Content starts

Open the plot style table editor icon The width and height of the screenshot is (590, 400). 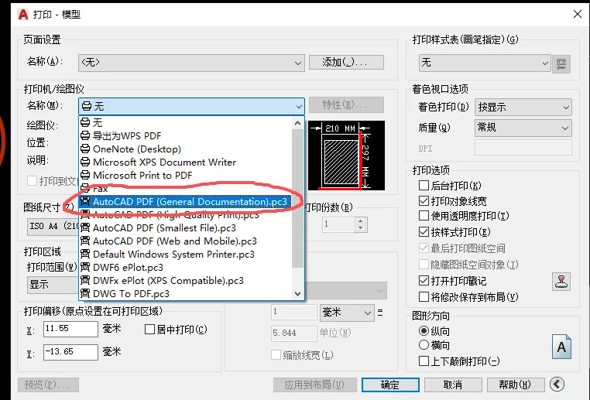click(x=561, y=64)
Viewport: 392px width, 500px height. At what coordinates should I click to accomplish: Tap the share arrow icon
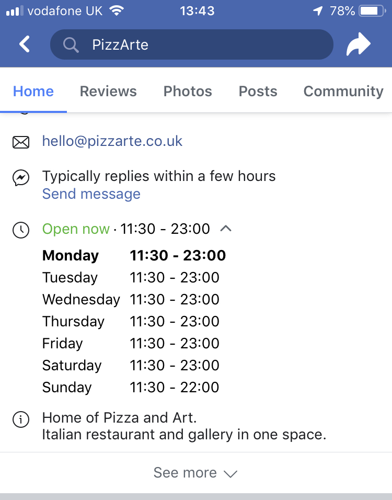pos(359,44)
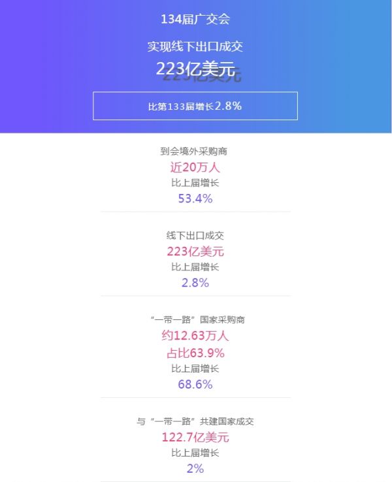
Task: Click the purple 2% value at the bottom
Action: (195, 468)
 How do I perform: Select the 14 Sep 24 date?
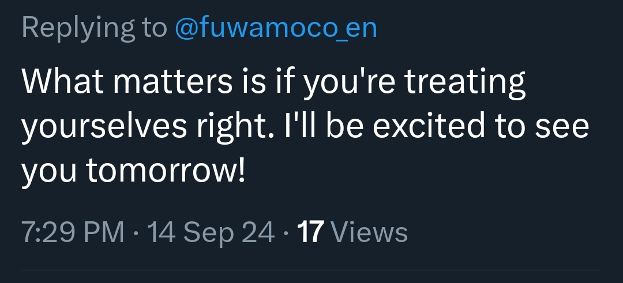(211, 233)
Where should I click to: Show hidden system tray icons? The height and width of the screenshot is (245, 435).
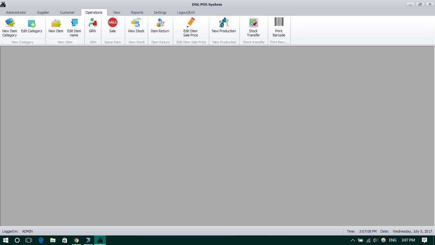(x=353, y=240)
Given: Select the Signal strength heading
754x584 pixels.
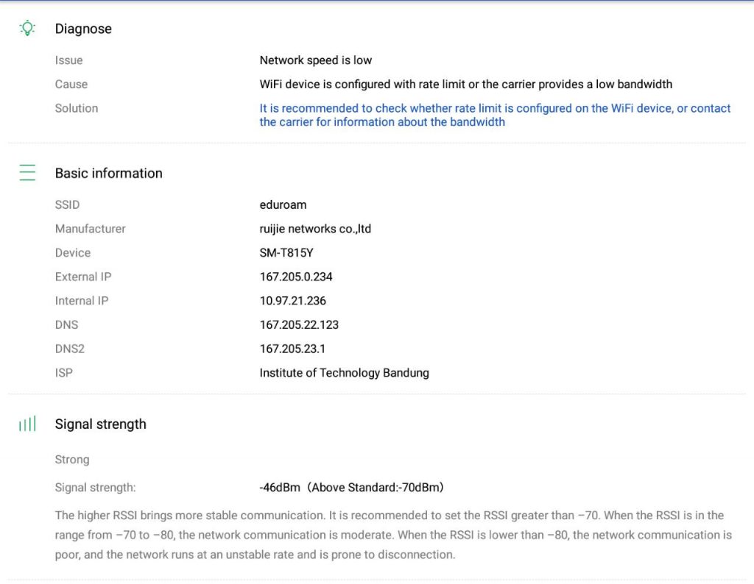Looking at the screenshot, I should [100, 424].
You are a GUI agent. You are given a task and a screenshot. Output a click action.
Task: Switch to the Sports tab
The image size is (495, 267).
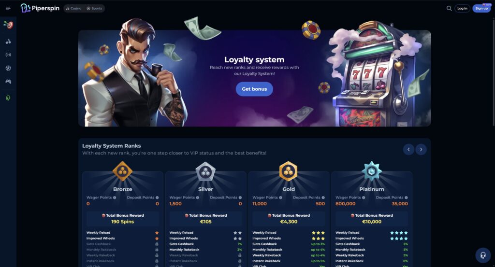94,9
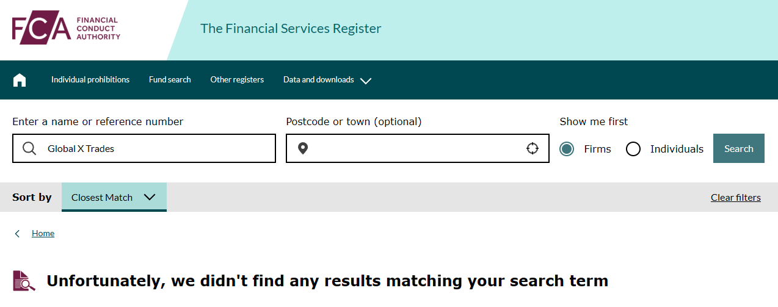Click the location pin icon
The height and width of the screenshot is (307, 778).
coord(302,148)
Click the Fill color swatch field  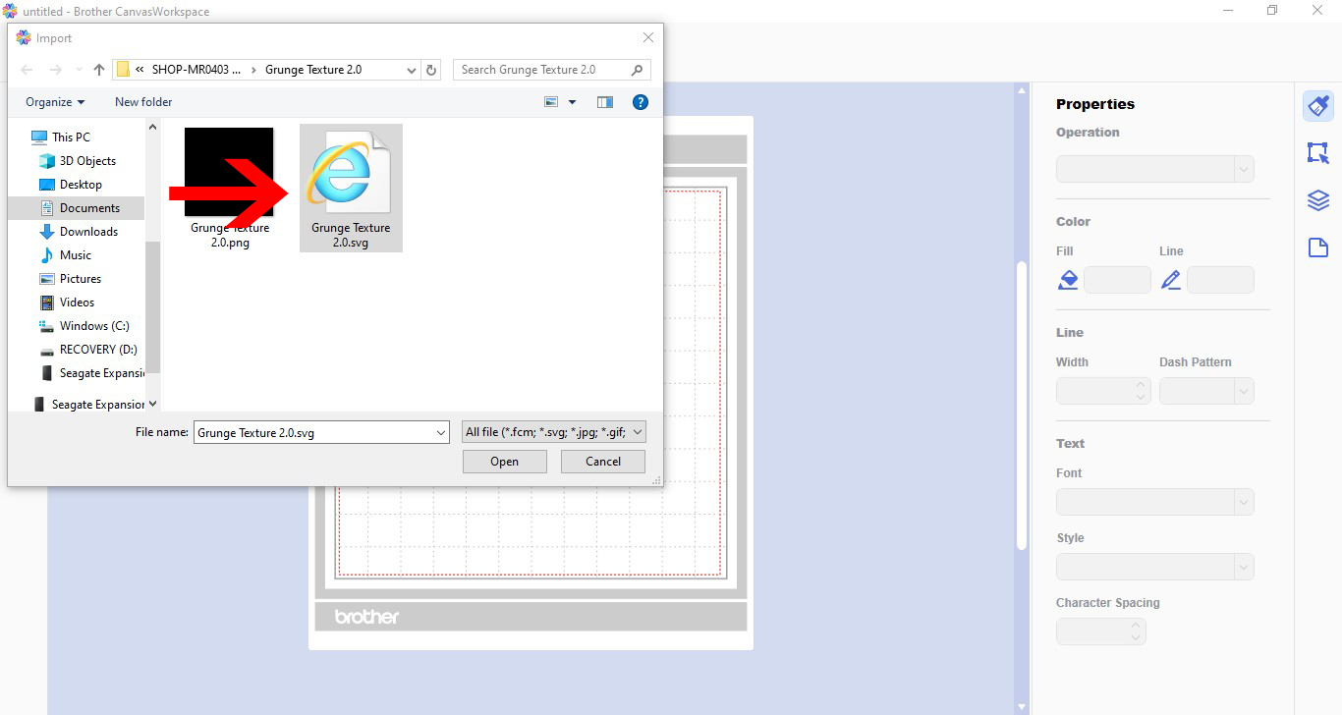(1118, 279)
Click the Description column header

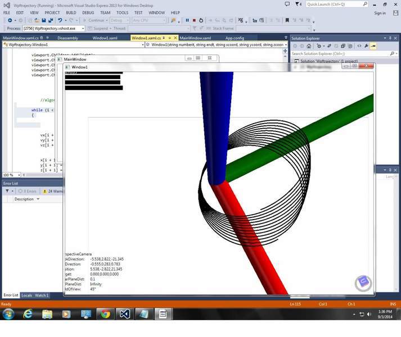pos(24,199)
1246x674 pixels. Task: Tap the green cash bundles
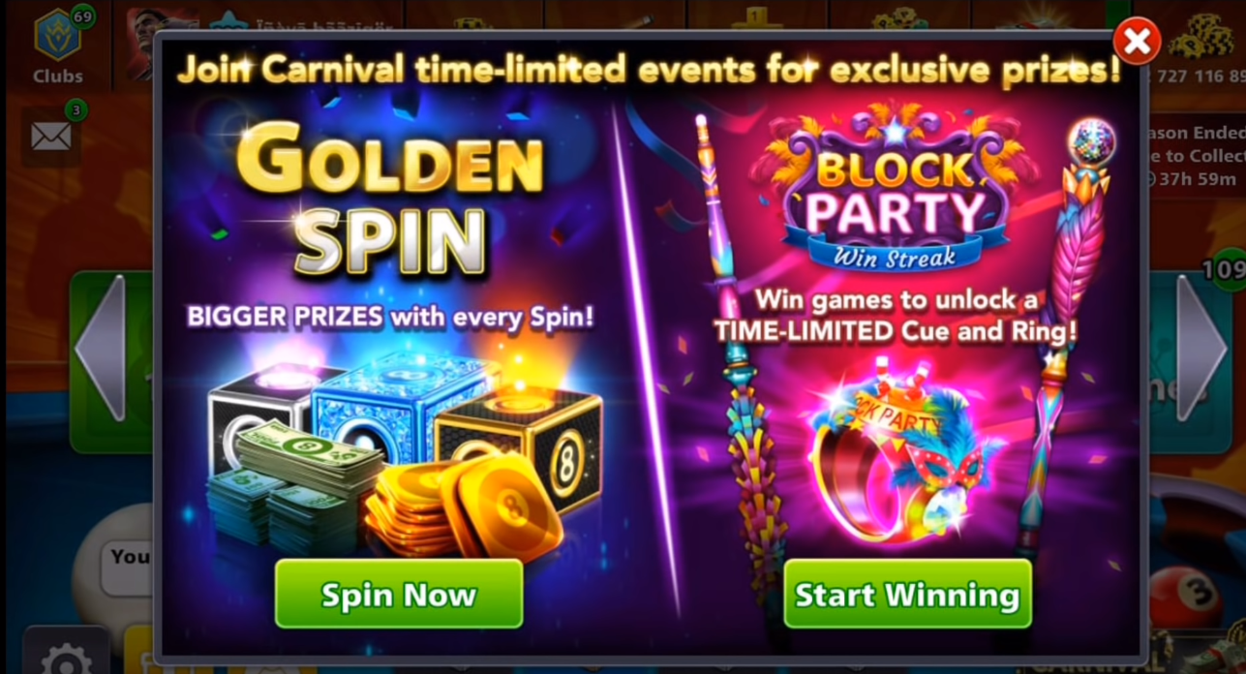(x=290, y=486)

Content ends
Content starts

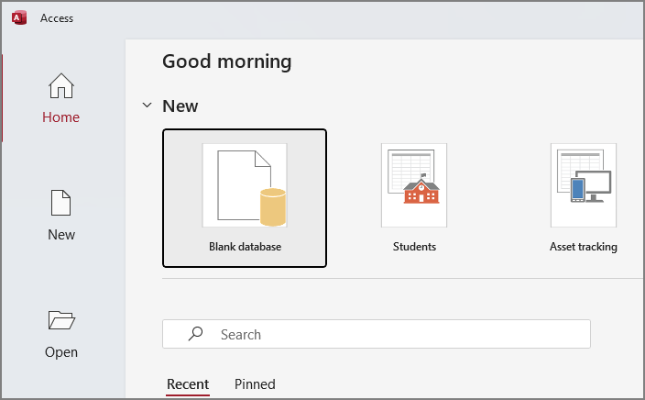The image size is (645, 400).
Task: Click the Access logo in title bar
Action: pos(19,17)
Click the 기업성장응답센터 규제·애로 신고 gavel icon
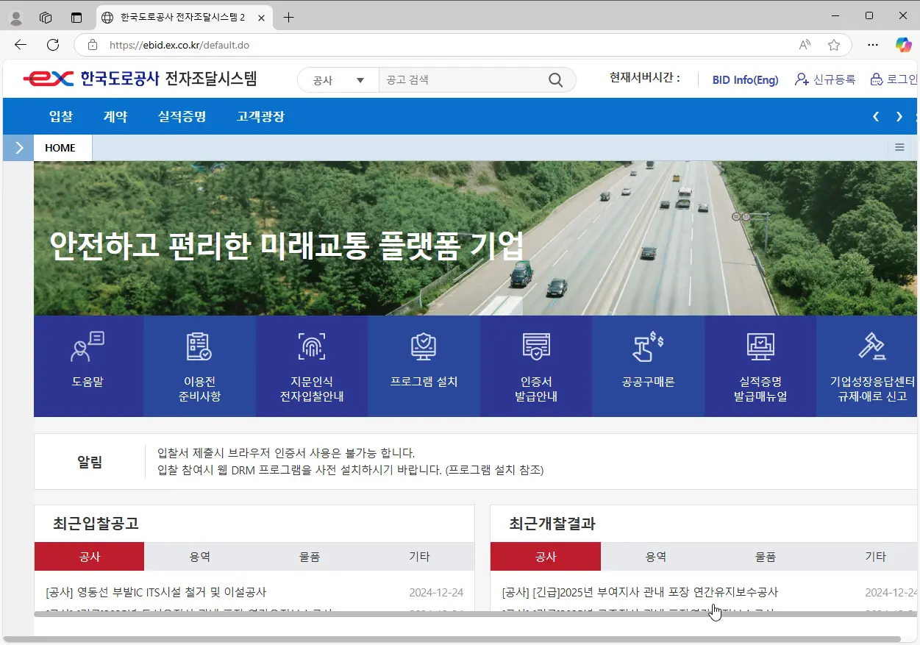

Content ends

→ Your goal
Keep to the stretch from the line containing "How do I perform: Select the 14 Sep 24 date?" through the line containing "Given: Select the Signal strength heading", both ends included, and copy it exactly from the listing above, minus the pictures.

→ Response below
 How do I perform: Select the 14 Sep 24 date?
(211, 233)
Where should I click to: Show hidden system tray icons? The height and width of the screenshot is (245, 435).
(x=353, y=240)
Given: Select the Signal strength heading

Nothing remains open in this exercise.